To see what others have made, visit Heather’s post here for the links.

 

Daenerys’ dragons: Game of Thrones Jewellery Challenge

A couple of weeks ago, Heather Powers suggested that we do a challenge based on the fantastic world of Game of Thrones, the book series by George R. R. Martin and the TV series from HBO. And as a long time reader of the books and fan of the TV series too, I just had to join in.

I had a couple of ideas, but so far I have only managed to put one of them together, thanks to a busy schedule and school holidays. I plan to use the other two for an upcoming blog hop (stay tuned for an announcement of that hop in the next week or two).

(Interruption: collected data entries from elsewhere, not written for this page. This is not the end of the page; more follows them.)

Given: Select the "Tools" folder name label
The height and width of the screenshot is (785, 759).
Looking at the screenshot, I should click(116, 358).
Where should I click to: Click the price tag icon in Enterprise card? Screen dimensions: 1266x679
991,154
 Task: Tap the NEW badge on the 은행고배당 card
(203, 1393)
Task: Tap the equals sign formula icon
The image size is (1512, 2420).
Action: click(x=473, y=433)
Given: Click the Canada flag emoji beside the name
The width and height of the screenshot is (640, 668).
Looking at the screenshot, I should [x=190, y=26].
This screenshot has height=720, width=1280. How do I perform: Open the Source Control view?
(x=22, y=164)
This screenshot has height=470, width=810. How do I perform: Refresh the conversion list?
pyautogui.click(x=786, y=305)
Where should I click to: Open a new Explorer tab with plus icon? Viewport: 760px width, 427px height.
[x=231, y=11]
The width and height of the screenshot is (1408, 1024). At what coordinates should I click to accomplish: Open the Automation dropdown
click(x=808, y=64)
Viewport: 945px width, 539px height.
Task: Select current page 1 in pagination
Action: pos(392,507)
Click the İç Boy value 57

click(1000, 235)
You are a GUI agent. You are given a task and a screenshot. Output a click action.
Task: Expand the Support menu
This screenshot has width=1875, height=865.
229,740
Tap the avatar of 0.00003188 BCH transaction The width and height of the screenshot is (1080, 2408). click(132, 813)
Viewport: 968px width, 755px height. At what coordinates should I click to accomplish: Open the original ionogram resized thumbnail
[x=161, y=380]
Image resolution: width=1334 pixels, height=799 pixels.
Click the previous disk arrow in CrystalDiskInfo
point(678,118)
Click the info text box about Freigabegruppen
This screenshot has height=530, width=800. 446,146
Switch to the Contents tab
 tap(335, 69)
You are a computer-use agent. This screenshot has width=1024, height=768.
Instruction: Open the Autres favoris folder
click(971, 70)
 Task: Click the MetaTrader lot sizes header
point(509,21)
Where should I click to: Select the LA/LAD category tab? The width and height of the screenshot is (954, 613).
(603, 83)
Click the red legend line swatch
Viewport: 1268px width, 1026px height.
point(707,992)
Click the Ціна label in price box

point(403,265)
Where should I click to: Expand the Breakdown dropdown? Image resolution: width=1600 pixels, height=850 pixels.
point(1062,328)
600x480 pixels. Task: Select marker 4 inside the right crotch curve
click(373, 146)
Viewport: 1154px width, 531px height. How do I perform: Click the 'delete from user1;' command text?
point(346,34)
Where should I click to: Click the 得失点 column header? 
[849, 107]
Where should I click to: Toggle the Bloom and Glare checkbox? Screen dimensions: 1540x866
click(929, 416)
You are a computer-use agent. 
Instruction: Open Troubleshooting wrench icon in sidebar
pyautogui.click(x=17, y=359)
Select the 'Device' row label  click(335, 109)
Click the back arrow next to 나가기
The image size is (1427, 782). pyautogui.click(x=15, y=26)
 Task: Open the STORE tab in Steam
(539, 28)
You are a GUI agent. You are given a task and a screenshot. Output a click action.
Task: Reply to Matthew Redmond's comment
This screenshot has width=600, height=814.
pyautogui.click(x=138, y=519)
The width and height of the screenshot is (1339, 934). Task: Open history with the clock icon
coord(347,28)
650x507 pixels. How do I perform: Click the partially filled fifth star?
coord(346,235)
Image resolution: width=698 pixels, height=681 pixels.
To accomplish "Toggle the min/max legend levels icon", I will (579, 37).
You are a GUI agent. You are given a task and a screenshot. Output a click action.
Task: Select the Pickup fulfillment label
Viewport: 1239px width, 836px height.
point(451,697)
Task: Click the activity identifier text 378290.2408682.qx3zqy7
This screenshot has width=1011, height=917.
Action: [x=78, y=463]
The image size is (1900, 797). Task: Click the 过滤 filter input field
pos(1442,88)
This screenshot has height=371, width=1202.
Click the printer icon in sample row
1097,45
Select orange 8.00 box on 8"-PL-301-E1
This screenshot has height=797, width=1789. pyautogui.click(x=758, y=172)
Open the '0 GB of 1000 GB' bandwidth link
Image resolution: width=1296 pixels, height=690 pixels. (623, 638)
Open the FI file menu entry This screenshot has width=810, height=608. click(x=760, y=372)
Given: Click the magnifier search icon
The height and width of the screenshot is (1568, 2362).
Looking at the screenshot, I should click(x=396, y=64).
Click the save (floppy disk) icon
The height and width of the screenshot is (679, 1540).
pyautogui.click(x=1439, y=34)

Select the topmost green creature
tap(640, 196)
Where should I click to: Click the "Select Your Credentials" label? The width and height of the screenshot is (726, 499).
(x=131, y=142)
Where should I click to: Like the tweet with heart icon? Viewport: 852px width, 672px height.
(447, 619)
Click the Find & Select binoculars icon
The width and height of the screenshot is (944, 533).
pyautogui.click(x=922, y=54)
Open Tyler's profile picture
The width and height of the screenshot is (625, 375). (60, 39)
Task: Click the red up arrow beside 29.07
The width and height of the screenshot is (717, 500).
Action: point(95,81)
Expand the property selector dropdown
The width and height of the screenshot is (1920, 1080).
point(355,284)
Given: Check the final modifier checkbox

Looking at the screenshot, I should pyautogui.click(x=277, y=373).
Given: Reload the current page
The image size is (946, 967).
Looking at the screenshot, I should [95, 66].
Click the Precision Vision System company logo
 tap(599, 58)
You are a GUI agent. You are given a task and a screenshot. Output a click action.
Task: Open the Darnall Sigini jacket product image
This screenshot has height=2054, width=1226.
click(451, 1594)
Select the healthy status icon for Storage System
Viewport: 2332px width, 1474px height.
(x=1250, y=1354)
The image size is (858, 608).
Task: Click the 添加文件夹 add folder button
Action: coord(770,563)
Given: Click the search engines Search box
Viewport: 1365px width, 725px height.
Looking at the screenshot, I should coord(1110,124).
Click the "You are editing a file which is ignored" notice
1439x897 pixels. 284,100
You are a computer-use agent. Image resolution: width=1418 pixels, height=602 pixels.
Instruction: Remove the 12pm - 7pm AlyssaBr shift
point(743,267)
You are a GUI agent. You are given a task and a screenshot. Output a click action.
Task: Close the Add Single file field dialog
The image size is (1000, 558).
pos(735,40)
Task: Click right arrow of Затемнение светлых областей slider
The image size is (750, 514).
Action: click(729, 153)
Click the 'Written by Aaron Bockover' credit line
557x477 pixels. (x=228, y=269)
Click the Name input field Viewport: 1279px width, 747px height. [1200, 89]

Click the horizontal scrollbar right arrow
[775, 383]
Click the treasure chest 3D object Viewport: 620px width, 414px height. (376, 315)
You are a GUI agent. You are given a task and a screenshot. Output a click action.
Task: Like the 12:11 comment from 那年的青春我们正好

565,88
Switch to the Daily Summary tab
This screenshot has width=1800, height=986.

For today’s piece I was inspired by Daenerys of House Targaryen and her dragons. Although the dragons were thought to have died out long before the last Targaryen king ruled in Westeros, his exiled daughter Daenerys was given three fossilized dragon eggs on her marriage to Khal Drogo. When her husband died, she placed the eggs on his funeral pyre, and then walked into the flames to claim the newly hatched dragons.

(Image from fanpop.com)

(Image from fanpop.com)

Daenerys wears shades of icy blue and silvery grey and, at least in the early seasons, not a lot of jewellery, other than some wonderful armbands. I am looking forward to seeing what her style becomes as she moves to reclaim her birthright. In the meantime, this bracelet features a Green Girl Studios dragon egg, as well as two beaded beads in shades of aqua and silver made by Rebecca Anderson of The Curious Bead Shop, which remind me of the dragon eggs. The icy blue and silver Czech glass peanut beads also come from The Curious Bead Shop. I love the matted, almost pitted texture of them, almost like stone.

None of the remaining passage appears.